* _Your instructions_:
Identify every line in the items below that contains the string "value", and copy each of those lines in full.

* _Given entries_:
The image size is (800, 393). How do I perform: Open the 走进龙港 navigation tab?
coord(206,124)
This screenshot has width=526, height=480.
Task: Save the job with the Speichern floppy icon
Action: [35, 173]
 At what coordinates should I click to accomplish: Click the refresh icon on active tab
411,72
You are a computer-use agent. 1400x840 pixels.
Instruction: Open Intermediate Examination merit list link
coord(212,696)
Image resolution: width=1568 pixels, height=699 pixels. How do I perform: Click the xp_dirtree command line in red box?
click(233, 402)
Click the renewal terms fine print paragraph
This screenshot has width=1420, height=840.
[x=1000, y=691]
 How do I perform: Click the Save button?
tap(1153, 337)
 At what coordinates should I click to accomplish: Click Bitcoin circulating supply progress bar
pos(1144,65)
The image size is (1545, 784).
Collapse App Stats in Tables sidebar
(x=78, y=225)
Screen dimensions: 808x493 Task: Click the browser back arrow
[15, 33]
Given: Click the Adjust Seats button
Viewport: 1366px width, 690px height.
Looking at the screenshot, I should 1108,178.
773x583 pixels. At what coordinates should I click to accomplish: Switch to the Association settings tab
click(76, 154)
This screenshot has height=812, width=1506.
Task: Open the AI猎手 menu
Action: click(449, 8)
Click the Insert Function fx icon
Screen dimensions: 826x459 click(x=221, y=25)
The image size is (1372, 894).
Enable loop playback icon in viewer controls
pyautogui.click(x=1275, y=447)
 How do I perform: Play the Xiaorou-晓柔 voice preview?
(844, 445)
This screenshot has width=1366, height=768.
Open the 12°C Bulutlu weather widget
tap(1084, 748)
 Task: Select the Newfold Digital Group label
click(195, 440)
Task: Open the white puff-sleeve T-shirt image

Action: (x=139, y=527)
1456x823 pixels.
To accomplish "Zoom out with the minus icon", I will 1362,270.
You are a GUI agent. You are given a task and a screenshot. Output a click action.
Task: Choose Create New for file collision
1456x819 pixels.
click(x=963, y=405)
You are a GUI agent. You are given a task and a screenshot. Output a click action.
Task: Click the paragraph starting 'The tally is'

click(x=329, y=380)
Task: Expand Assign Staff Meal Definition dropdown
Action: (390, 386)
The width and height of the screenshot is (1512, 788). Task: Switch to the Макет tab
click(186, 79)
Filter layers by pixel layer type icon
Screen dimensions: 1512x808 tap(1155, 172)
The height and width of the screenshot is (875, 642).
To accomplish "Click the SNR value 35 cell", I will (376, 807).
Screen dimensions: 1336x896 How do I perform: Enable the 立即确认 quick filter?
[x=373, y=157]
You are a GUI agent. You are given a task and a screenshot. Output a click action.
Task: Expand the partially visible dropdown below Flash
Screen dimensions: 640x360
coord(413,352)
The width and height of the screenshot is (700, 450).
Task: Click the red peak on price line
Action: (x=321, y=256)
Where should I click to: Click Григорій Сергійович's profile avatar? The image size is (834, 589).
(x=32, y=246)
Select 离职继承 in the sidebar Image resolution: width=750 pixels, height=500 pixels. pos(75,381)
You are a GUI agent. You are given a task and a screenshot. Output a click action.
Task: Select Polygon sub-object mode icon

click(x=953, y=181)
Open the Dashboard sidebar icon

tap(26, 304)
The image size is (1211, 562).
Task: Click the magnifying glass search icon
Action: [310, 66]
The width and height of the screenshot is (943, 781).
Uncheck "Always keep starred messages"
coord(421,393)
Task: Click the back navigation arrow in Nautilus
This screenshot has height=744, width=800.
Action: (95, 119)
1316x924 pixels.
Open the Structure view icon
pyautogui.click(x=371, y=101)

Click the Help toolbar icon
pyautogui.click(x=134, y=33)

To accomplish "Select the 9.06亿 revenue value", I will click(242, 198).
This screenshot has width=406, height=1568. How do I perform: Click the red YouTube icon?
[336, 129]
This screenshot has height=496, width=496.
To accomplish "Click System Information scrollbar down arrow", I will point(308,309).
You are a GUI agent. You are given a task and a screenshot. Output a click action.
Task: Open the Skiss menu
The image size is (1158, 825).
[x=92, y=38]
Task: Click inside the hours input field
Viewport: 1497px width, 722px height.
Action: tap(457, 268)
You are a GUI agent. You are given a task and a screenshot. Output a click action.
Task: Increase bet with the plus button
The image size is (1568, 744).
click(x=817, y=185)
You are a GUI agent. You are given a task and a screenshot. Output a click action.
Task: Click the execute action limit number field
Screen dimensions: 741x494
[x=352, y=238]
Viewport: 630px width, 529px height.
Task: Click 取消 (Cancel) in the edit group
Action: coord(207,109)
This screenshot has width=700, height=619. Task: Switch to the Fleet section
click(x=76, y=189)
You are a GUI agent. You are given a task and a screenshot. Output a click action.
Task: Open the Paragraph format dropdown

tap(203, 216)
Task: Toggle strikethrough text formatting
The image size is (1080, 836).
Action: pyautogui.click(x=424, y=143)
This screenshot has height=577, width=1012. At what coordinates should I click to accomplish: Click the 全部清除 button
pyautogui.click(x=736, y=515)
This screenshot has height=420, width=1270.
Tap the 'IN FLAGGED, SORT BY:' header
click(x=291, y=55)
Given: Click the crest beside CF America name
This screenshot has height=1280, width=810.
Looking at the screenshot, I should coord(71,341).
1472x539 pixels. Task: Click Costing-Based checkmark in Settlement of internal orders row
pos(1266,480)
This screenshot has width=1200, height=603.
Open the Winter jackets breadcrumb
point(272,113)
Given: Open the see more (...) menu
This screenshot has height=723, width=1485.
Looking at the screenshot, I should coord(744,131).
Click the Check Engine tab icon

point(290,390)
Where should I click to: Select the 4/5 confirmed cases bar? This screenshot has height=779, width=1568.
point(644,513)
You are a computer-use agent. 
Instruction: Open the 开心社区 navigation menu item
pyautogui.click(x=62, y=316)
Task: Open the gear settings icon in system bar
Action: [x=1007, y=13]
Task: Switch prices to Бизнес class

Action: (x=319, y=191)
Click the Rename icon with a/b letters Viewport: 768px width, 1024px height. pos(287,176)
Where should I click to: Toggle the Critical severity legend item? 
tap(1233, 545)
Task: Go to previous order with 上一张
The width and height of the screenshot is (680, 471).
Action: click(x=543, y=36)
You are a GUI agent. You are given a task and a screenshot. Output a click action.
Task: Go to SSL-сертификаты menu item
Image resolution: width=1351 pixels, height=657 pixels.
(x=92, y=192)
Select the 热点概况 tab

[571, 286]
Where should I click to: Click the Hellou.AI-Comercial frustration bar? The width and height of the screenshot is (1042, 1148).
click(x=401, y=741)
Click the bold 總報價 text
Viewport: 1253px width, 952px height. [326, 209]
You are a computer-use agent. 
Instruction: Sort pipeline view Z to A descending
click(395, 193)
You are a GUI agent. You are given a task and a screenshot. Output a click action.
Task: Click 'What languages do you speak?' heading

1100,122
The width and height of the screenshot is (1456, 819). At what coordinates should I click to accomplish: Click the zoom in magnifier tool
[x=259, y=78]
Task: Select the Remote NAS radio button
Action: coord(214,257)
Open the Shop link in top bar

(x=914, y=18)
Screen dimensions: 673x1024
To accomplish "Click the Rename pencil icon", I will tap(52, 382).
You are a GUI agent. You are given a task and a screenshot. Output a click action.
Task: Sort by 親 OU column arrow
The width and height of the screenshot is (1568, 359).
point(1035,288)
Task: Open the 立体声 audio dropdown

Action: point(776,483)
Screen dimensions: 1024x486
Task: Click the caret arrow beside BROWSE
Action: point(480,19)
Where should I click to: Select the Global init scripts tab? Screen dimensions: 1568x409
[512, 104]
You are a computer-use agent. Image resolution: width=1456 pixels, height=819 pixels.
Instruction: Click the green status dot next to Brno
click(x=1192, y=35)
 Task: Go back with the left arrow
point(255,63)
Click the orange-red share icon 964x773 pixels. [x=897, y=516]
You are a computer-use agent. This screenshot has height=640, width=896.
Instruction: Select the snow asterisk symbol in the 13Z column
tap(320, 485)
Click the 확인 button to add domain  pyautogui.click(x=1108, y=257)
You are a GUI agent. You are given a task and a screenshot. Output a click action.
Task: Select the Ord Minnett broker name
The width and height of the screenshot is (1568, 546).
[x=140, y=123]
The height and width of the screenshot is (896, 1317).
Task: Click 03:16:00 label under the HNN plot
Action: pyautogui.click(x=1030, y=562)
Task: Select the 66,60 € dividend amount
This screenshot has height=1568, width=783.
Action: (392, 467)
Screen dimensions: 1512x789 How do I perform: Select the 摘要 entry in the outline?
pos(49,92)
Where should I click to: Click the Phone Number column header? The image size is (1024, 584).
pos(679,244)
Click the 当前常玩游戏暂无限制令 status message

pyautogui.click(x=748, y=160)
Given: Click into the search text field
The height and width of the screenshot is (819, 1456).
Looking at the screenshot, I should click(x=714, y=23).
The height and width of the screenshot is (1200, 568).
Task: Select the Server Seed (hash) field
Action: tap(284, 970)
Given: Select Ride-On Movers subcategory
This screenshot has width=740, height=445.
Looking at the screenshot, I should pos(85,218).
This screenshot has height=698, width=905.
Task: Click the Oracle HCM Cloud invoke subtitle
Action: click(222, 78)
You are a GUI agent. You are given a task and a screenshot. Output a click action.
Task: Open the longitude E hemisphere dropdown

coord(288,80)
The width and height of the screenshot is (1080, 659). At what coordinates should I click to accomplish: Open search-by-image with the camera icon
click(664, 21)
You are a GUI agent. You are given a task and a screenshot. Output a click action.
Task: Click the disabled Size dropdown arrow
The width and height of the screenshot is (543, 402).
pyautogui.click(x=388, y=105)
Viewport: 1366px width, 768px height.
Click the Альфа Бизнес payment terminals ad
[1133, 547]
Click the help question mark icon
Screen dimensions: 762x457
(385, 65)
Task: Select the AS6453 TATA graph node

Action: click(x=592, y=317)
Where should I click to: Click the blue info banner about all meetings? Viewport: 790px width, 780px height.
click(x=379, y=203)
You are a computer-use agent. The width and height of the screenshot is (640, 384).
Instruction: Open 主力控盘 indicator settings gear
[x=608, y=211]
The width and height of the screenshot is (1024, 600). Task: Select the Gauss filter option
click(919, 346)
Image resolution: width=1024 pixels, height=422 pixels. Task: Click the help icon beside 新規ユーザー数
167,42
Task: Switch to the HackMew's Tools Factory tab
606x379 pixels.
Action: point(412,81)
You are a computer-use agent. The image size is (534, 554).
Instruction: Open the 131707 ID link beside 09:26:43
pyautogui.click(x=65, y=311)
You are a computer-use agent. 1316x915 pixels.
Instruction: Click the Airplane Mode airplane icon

* _Task output_:
To accomplish "Click the SNR value 35 cell", I will (376, 807).
To accomplish "Select the 9.06亿 revenue value", I will click(242, 198).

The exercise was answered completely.